→ Task to complete: Leaving out the pictures, restate each record below word for word.

___ Information provided

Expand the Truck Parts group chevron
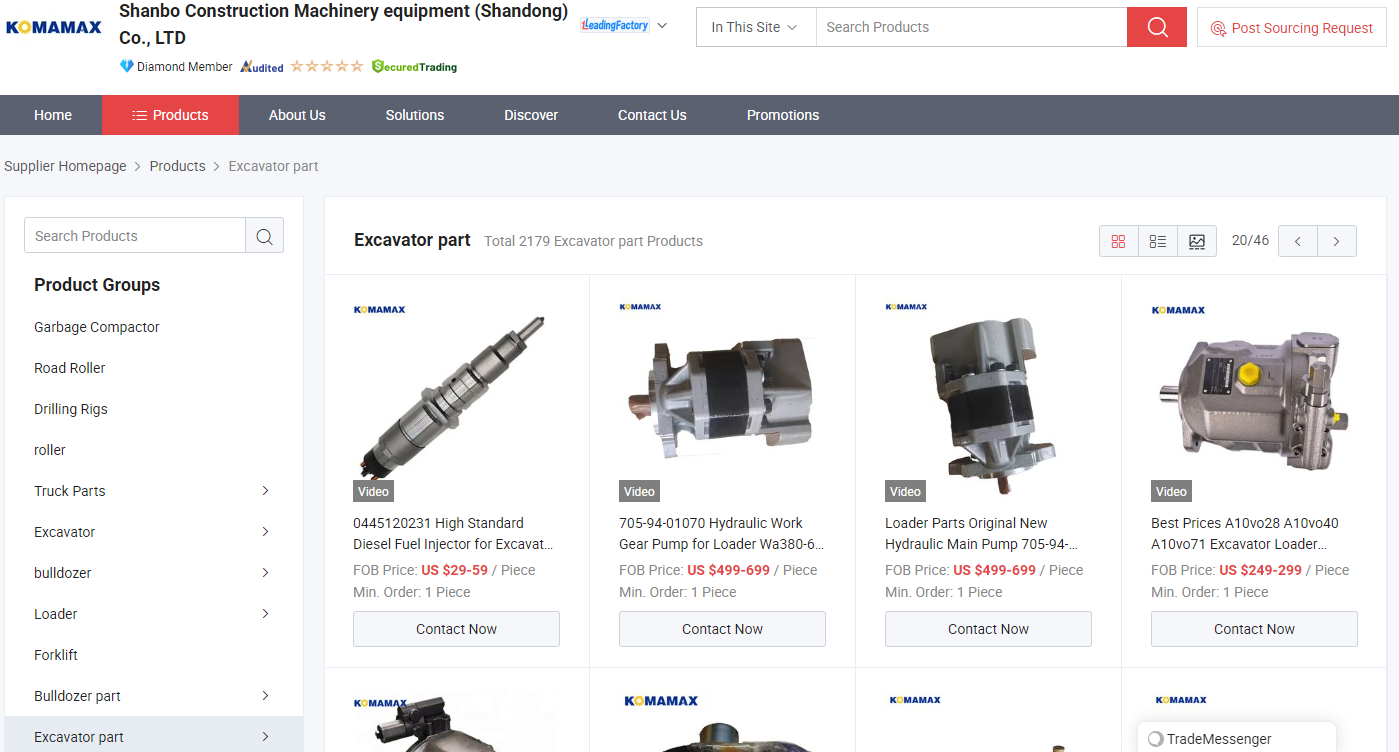 265,491
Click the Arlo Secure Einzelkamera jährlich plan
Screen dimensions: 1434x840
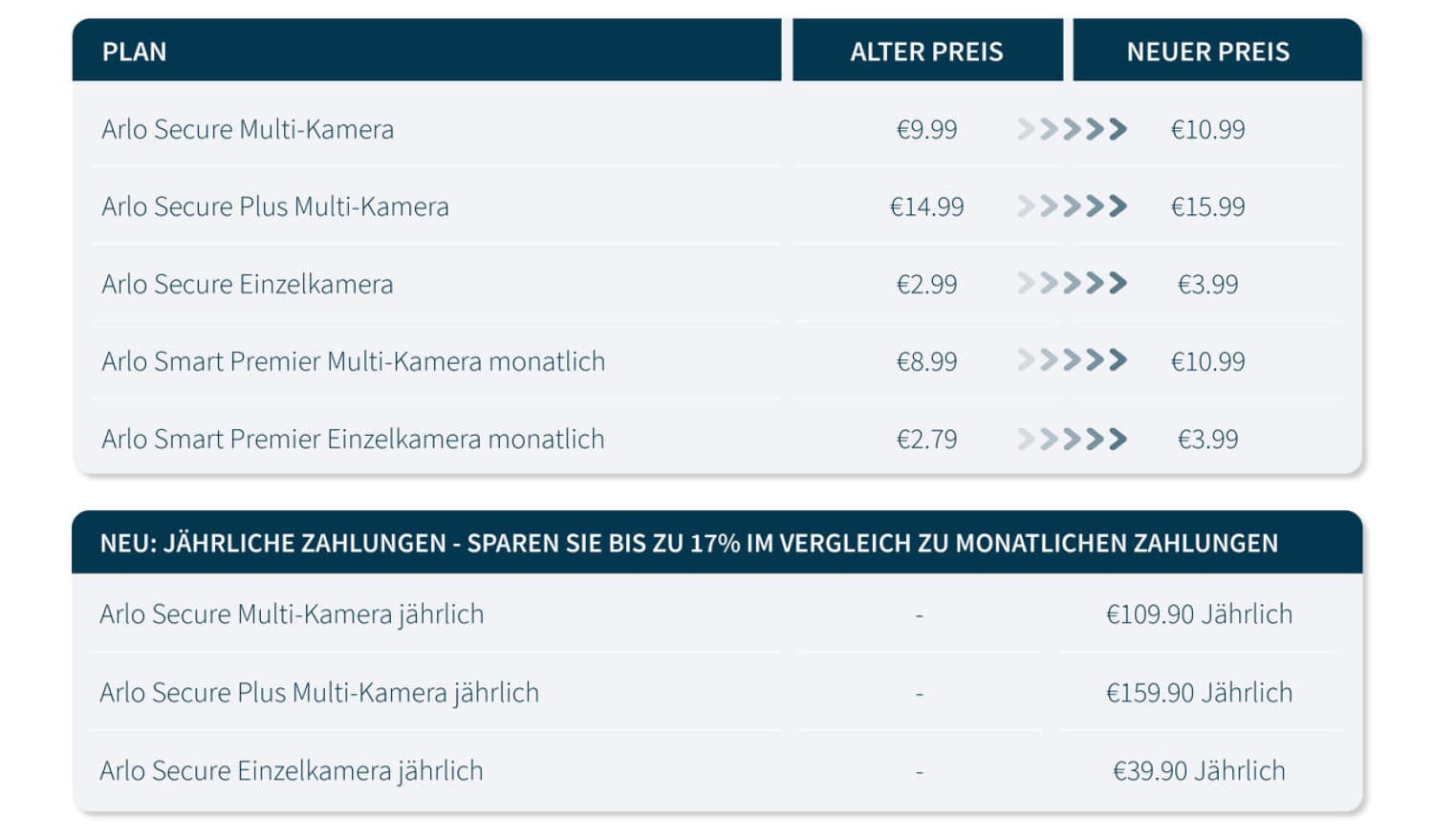292,770
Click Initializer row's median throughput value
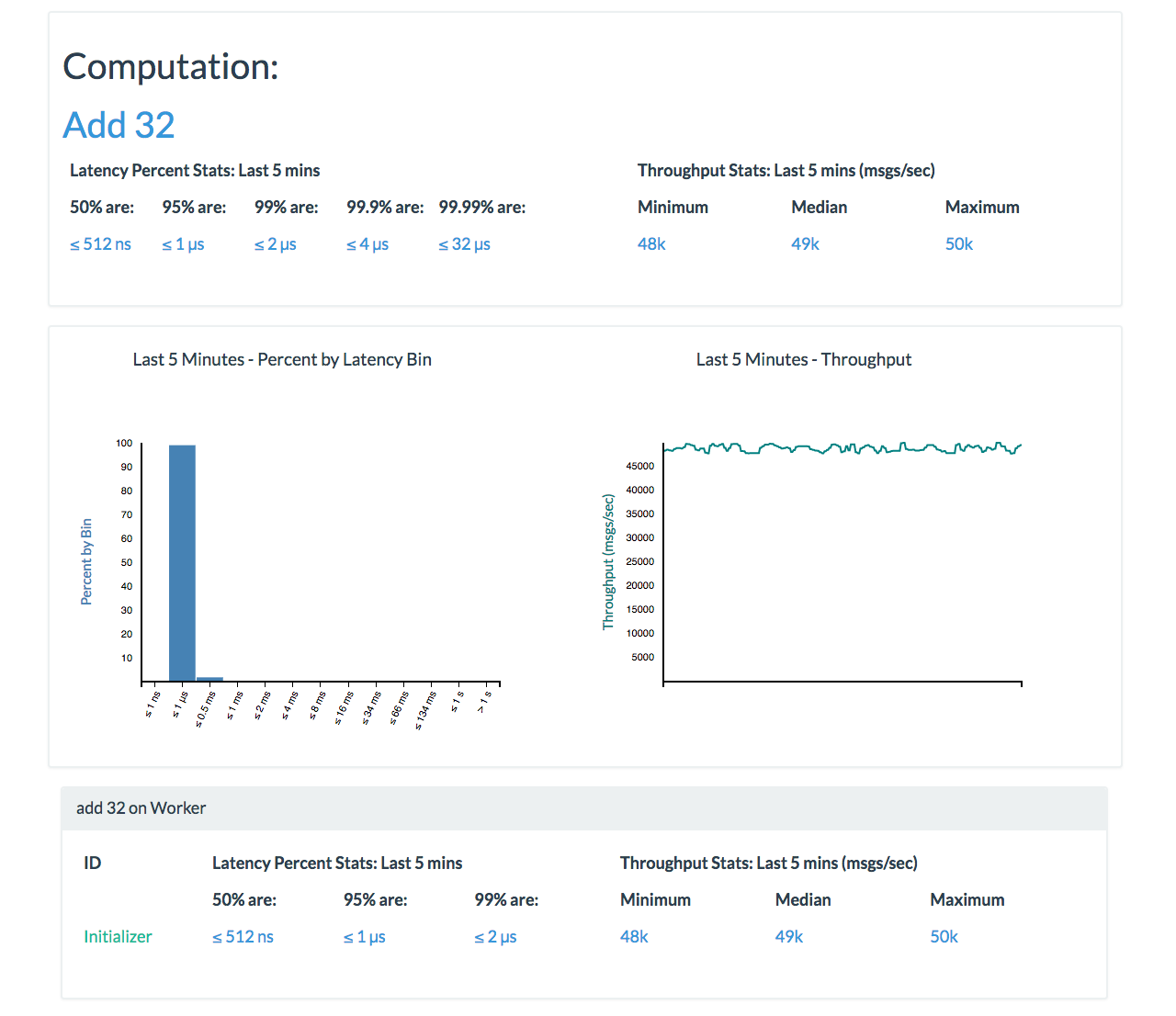Screen dimensions: 1176x1016 click(x=788, y=937)
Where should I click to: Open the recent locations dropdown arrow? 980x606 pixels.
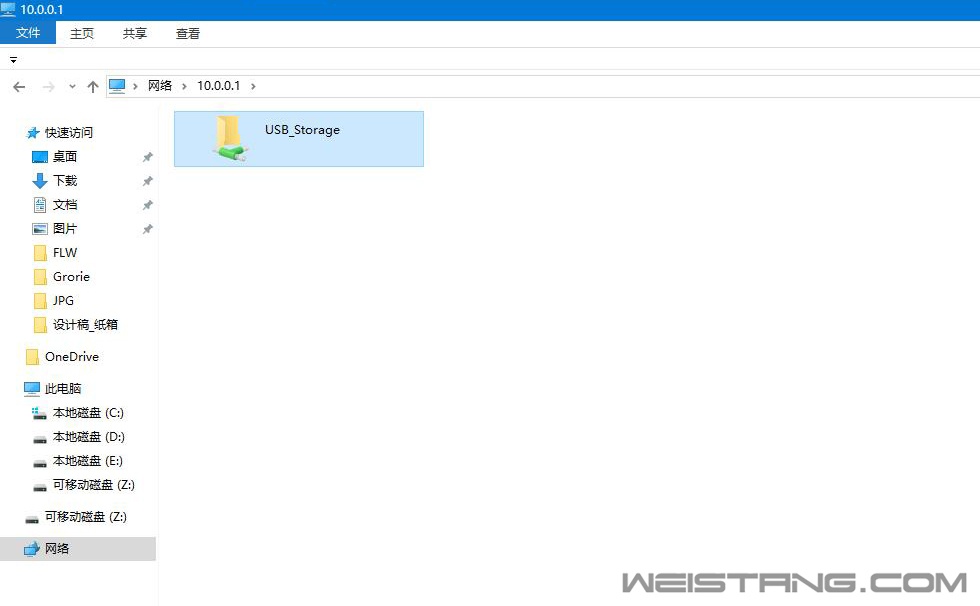point(72,87)
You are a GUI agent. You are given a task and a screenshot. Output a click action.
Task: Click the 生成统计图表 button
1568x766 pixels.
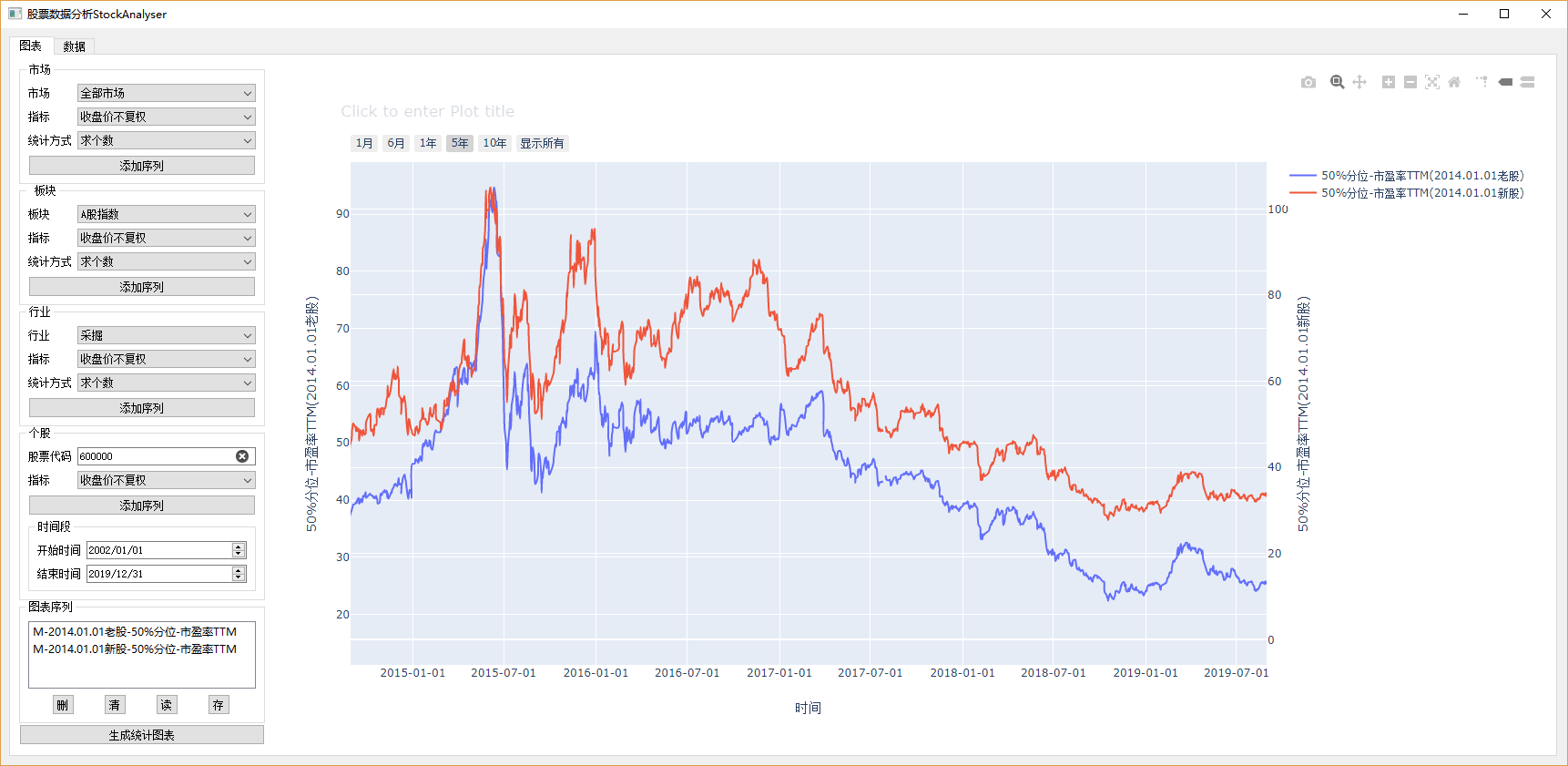[142, 735]
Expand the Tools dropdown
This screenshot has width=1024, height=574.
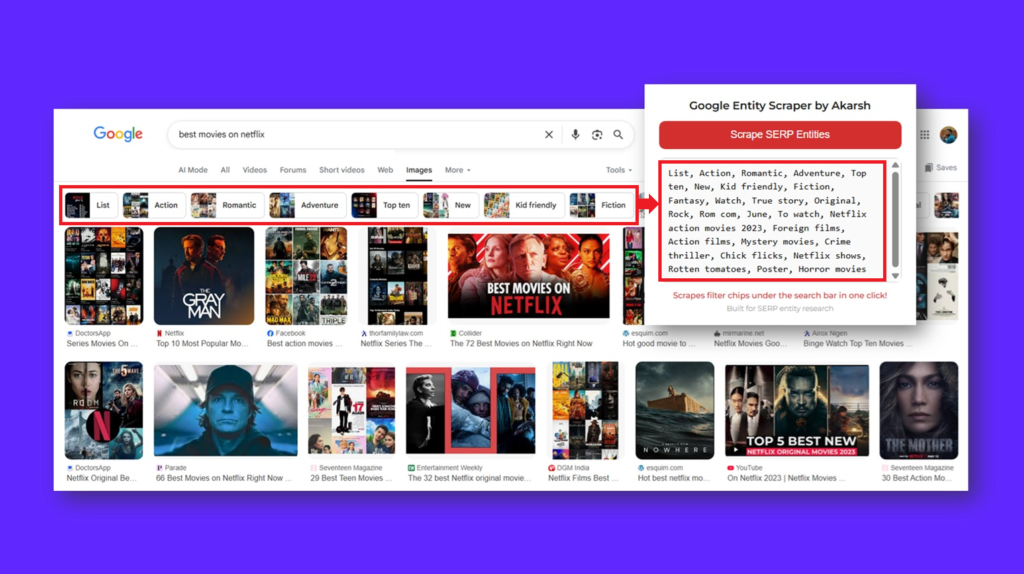(618, 170)
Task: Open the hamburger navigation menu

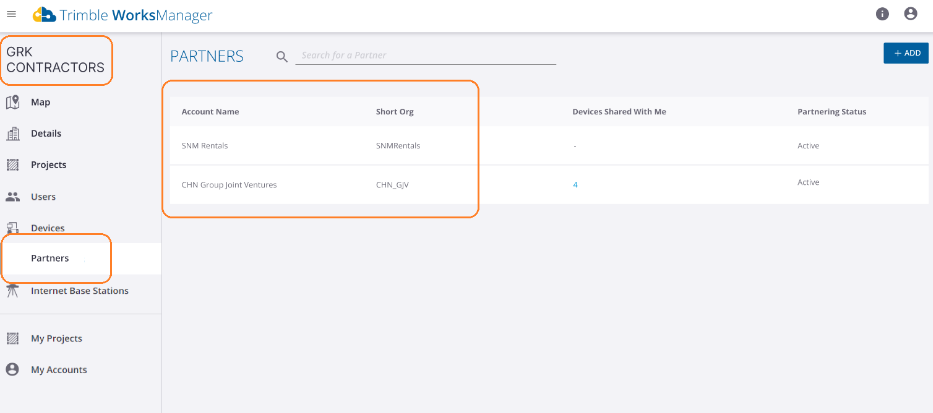Action: (x=11, y=14)
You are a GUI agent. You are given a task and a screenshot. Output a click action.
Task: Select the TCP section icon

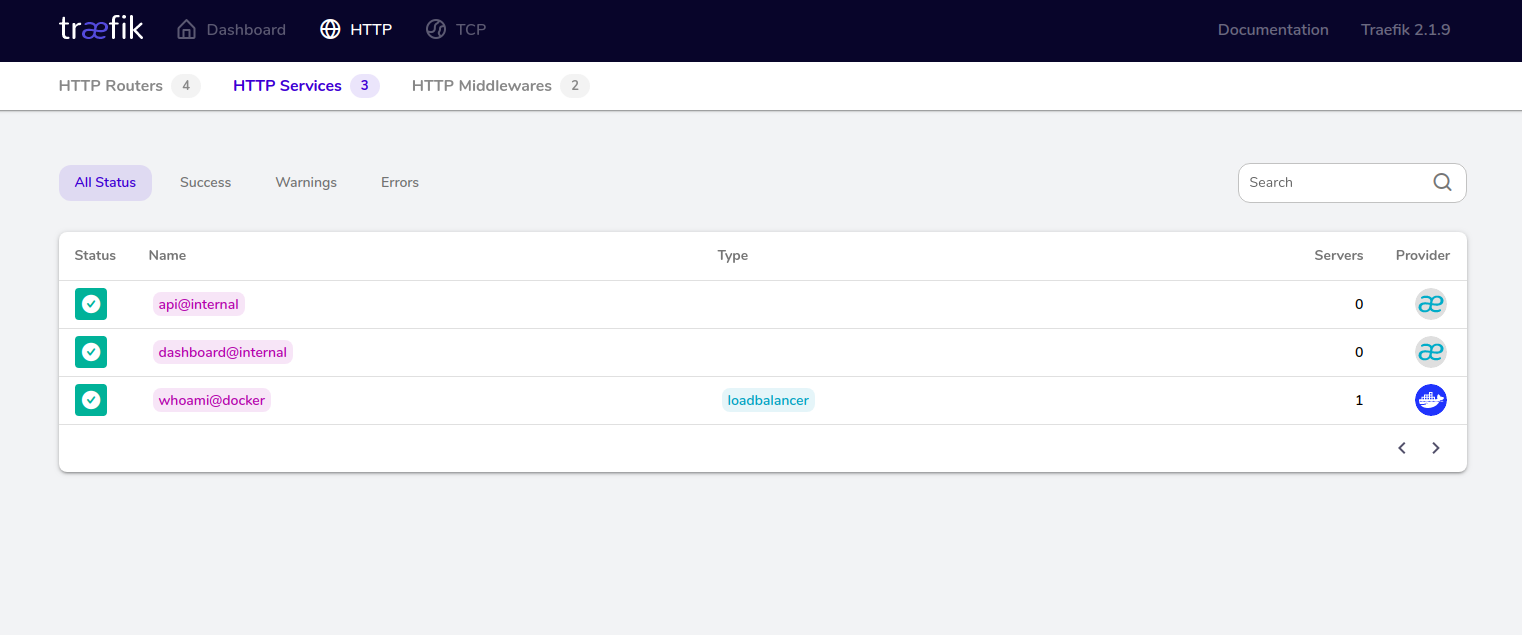[436, 29]
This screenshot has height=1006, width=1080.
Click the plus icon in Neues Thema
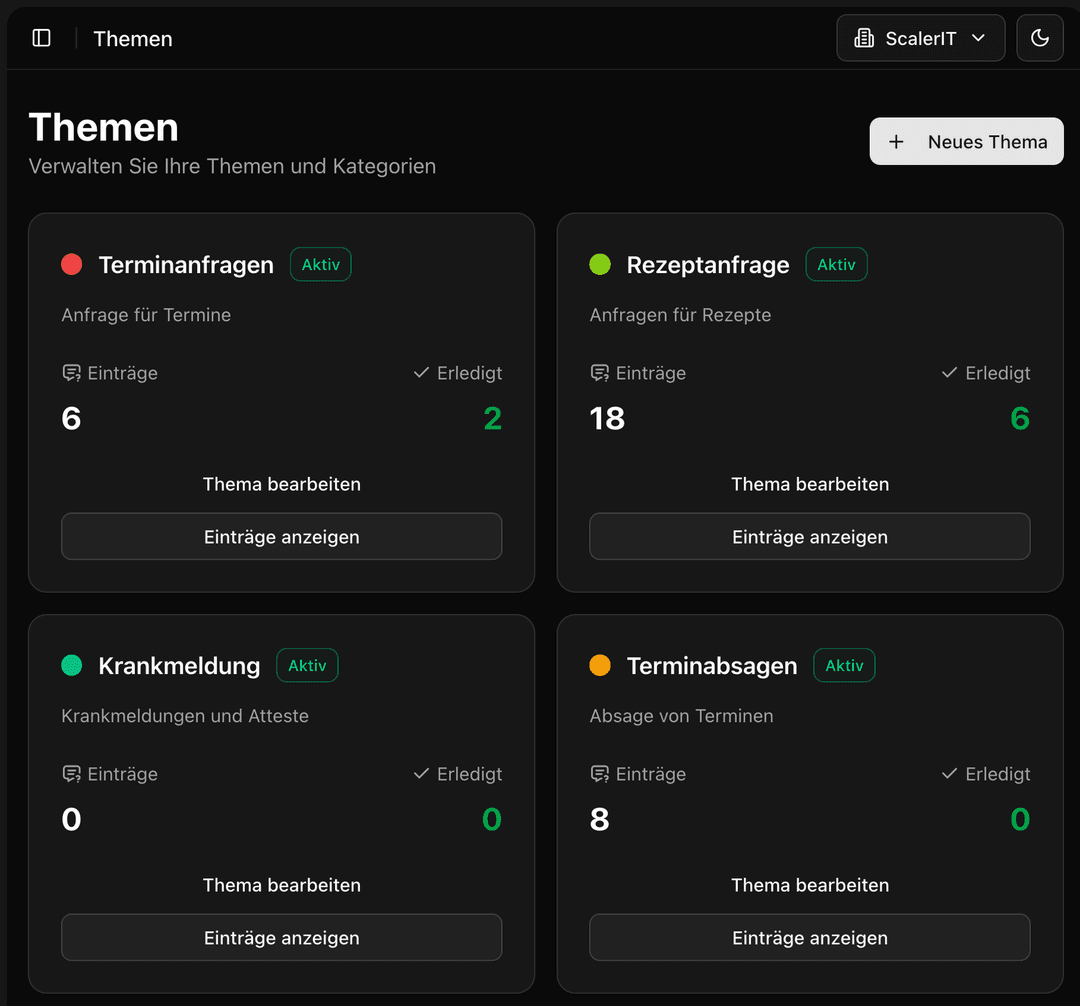coord(896,142)
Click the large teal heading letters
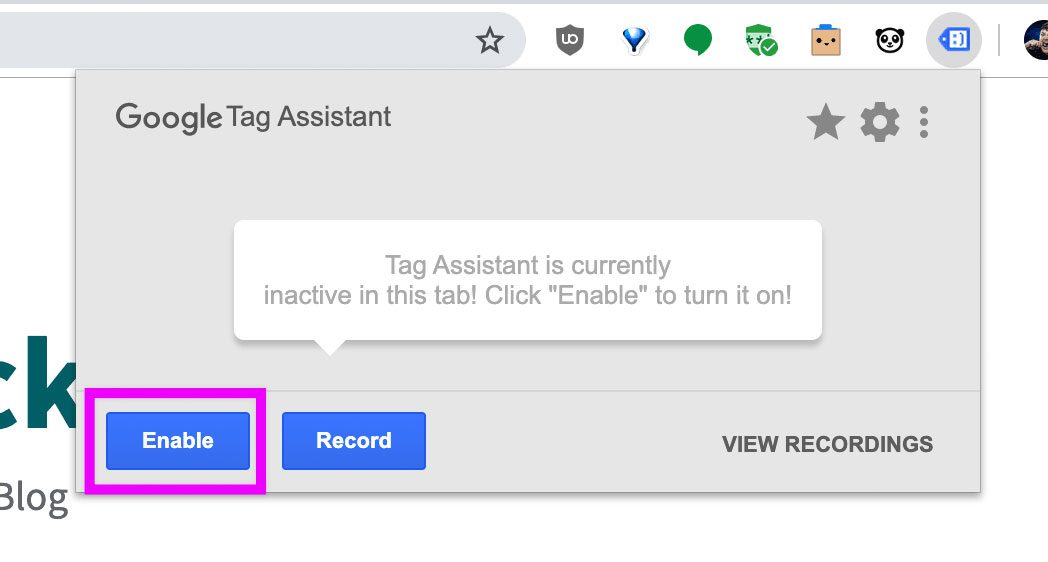1048x562 pixels. tap(37, 383)
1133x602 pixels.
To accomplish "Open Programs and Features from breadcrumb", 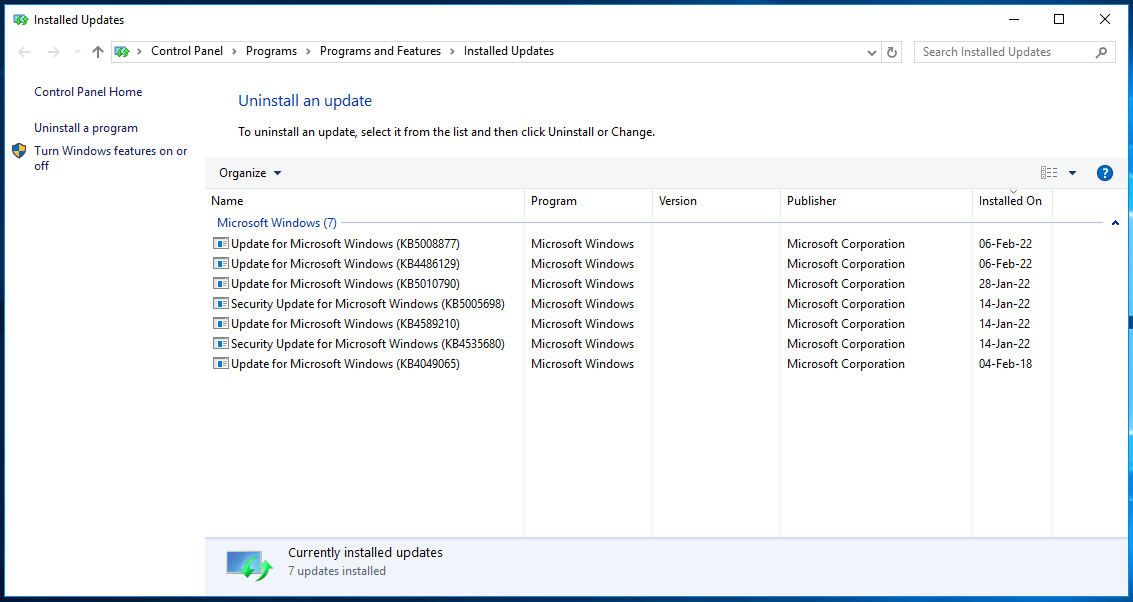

______

→ Task response:
Expand the Truck Parts group chevron
 265,491
Click the Arlo Secure Einzelkamera jährlich plan
Screen dimensions: 1434x840
292,770
Click Initializer row's median throughput value
Screen dimensions: 1176x1016 click(x=788, y=937)
Where should I click to: Open the recent locations dropdown arrow? 980x606 pixels.
point(72,87)
You are a GUI agent. You are given a task and a screenshot. Output a click action.
Task: Click the 生成统计图表 button
1568x766 pixels.
[142, 735]
Expand the Tools dropdown
This screenshot has width=1024, height=574.
(618, 170)
Task: Open the hamburger navigation menu

Action: (x=11, y=14)
You are a GUI agent. You are given a task and a screenshot. Output a click action.
Task: Select the TCP section icon

[436, 29]
This screenshot has height=1006, width=1080.
Click the plus icon in Neues Thema
coord(896,142)
Click the large teal heading letters
1048x562 pixels. tap(37, 383)
1133x602 pixels.
To accomplish "Open Programs and Features from breadcrumb", 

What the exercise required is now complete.